Bu sırada kalan ömründe evinde bulunmasını isteyen ailesinin sürdürdüğü çabaları duyan Cumhurbaşkanı Abdullah Gül, fenalaşarak Samatya Devlet Hastanesi mahkum koğuşuna kaldırıldığı zaman Muhlis Barut için, "Yapılması gereken bir şey varsa yapılsın" talimatı verdi. Yargıtay’ın dosyayı öne alarak bir tedbir olan tutukluluğunu kaldırmaması üzerine tahliye olamayan Barut, tedavi gördüğü hastanenin mahkum koğuşunda hayatını kaybetti.

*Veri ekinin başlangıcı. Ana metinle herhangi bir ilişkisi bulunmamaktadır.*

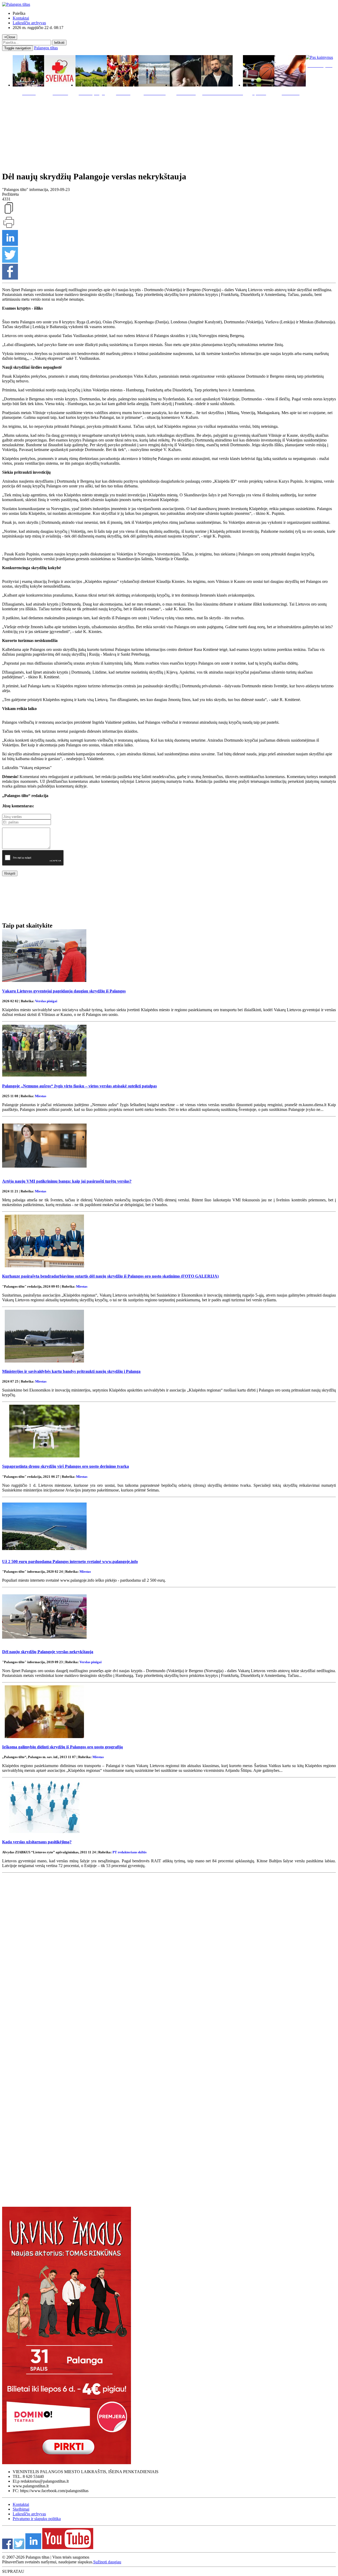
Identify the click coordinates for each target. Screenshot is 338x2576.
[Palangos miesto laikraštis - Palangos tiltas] (16, 4)
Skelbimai (21, 2509)
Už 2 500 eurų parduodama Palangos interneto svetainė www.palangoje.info (70, 1561)
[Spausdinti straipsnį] (8, 227)
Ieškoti (59, 43)
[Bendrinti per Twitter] (10, 261)
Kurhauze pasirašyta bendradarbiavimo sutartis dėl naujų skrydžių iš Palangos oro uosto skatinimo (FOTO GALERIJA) (110, 1276)
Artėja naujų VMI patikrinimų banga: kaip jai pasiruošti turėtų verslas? (67, 1181)
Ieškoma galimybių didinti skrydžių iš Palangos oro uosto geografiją (62, 1747)
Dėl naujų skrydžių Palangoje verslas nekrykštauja (47, 1651)
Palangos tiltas (46, 48)
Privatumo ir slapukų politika (37, 2518)
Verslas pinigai (46, 1001)
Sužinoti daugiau (107, 2562)
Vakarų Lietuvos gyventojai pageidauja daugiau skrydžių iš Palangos (64, 991)
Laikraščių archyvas (29, 23)
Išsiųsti (9, 873)
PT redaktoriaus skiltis (129, 1852)
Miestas (40, 1096)
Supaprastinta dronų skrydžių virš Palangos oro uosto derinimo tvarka (65, 1466)
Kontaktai (21, 18)
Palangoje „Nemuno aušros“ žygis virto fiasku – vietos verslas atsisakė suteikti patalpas (79, 1086)
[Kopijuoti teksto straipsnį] (8, 213)
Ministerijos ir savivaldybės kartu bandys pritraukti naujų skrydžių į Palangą (71, 1371)
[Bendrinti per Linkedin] (10, 244)
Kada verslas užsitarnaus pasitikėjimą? (37, 1842)
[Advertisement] (169, 132)
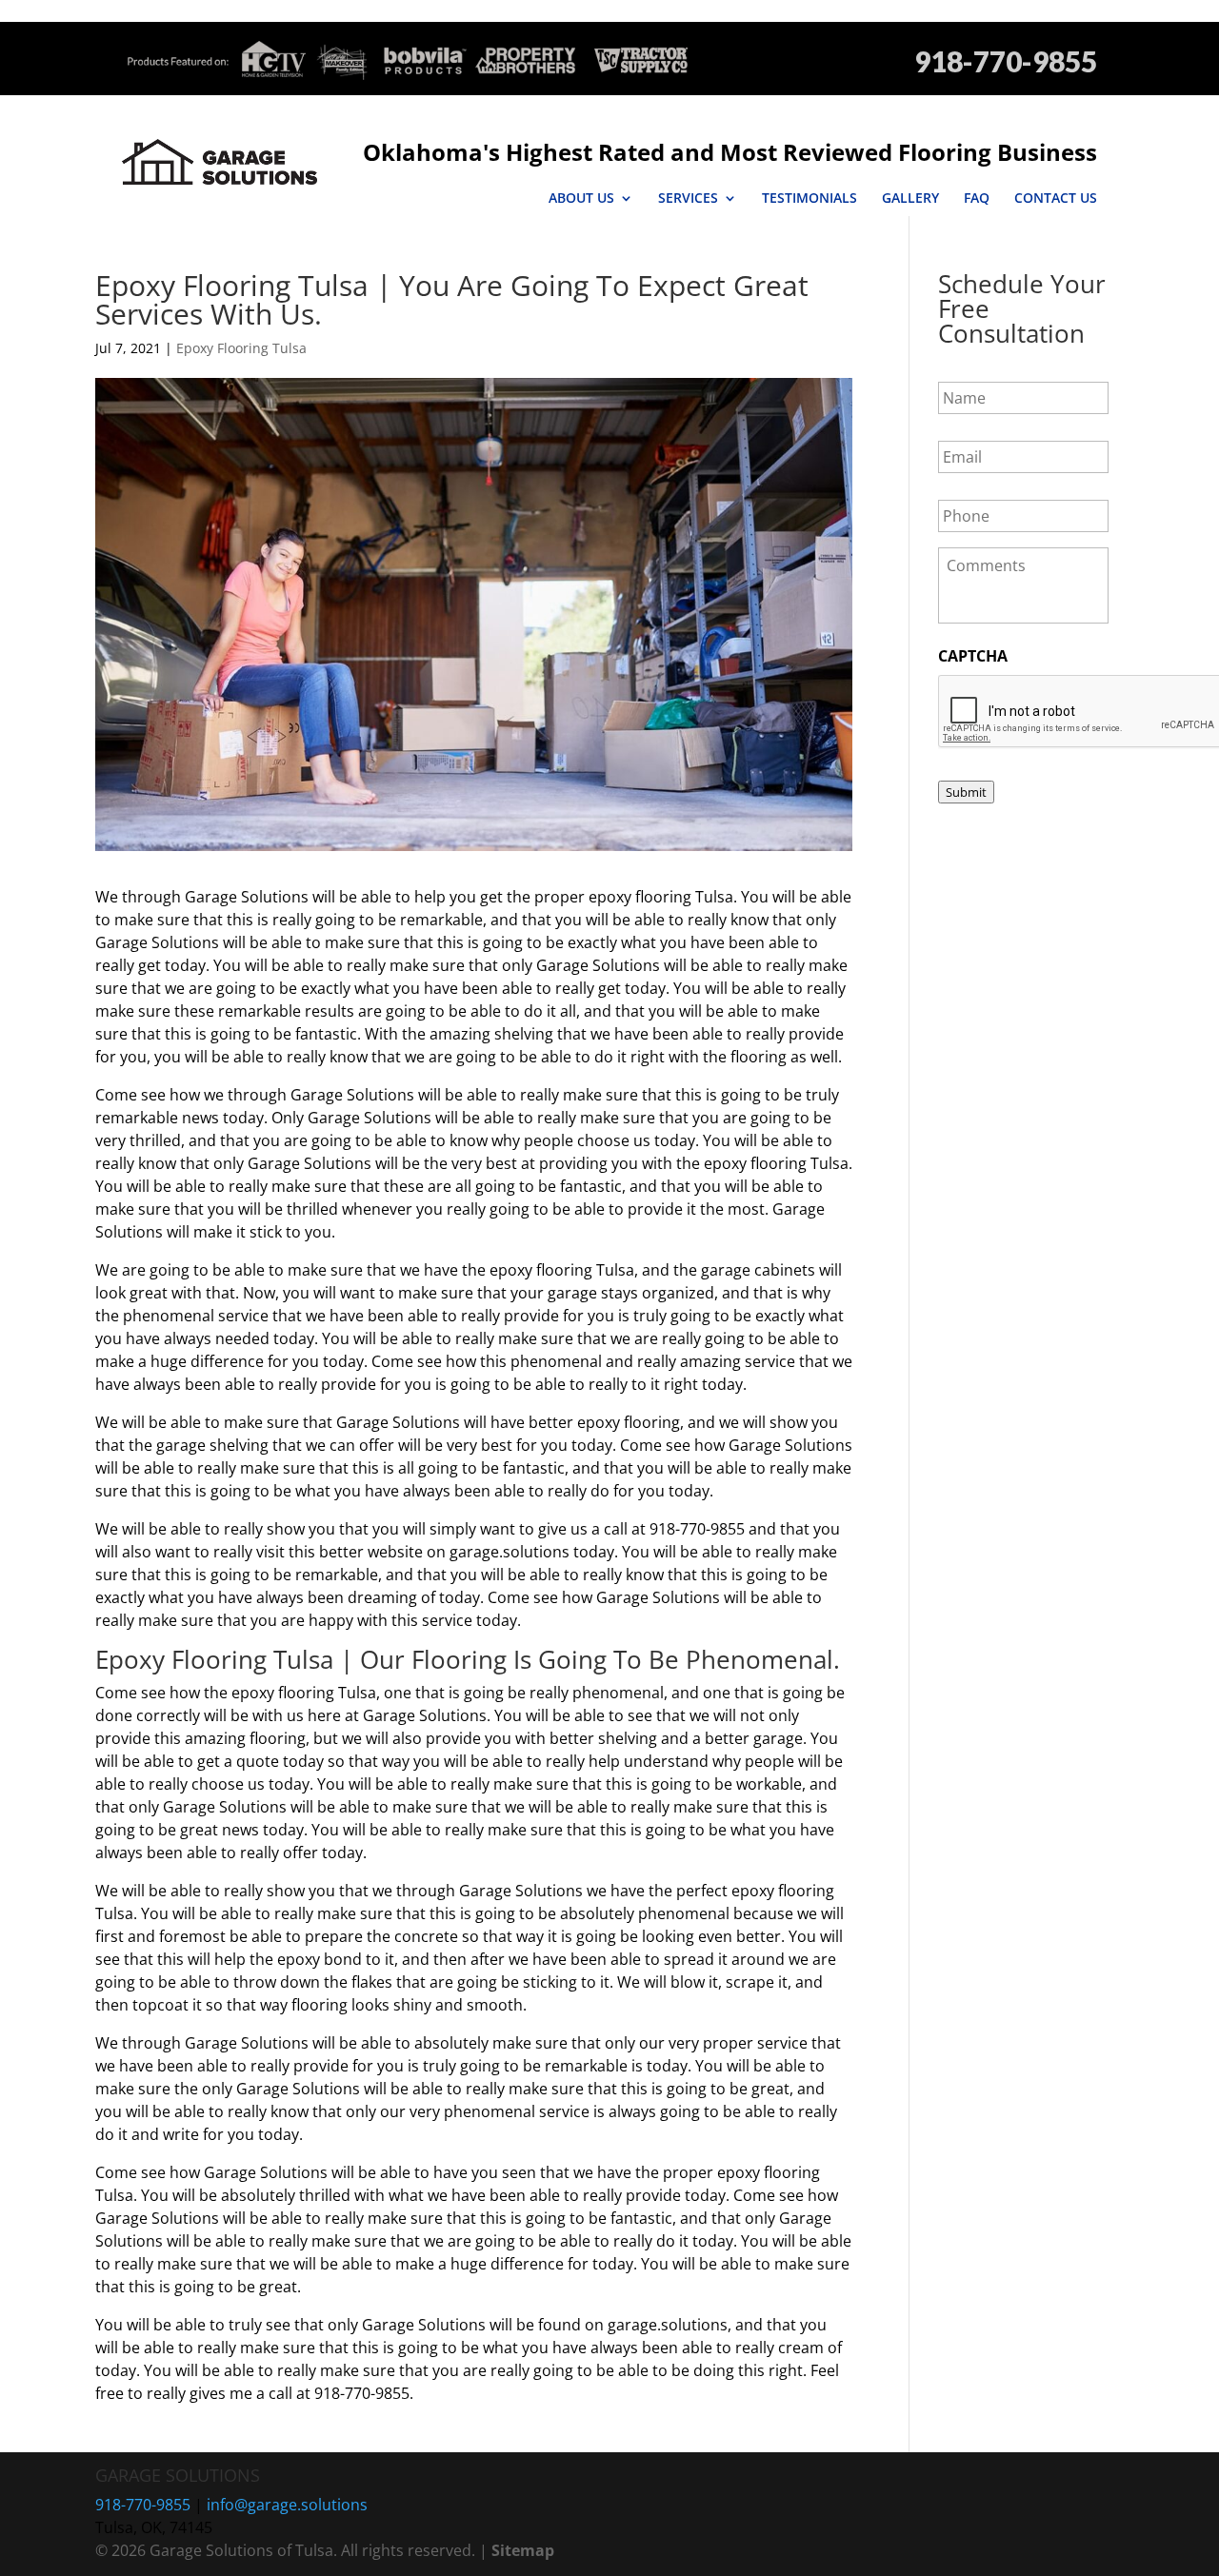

GÖZYAŞLARIYLA TOPRAĞA VERİLDİ

Dün İstanbul’dan cenazesi İzmir’e getirilen Muhlis Barut için Onur Mahallesi’ndeki evinde cenaze töreni düzenlendi. Şirin Cami’ne götürülen Barut’un cenazesi, burada kılınan namazın ardından da Doğançay Mezarlığı’nda gözyaşlarıyla son yolculuğuna uğurlandı. Babasının konulduğu cenaze aracının önünde oturan ve serbest kalması için büyük çaba gösteren kızı Gönül Barut, "Abdullah Gül’den istedim. Talimat verdi ama devlet bana sahip çıkmadı. Babasız kaldım. Bana cezanezesini verdiler. Devlet duysun, üç günlük ömrünü evinde geçirsin istedim. Yanımda olsun istedim. Çok mu zordu bu? Çok mu zordu üç günlük ömrünü evinde geçirmesi. Ama 'evrak' dediler bunu yapmadılar" diyerek gözyaşı döktü.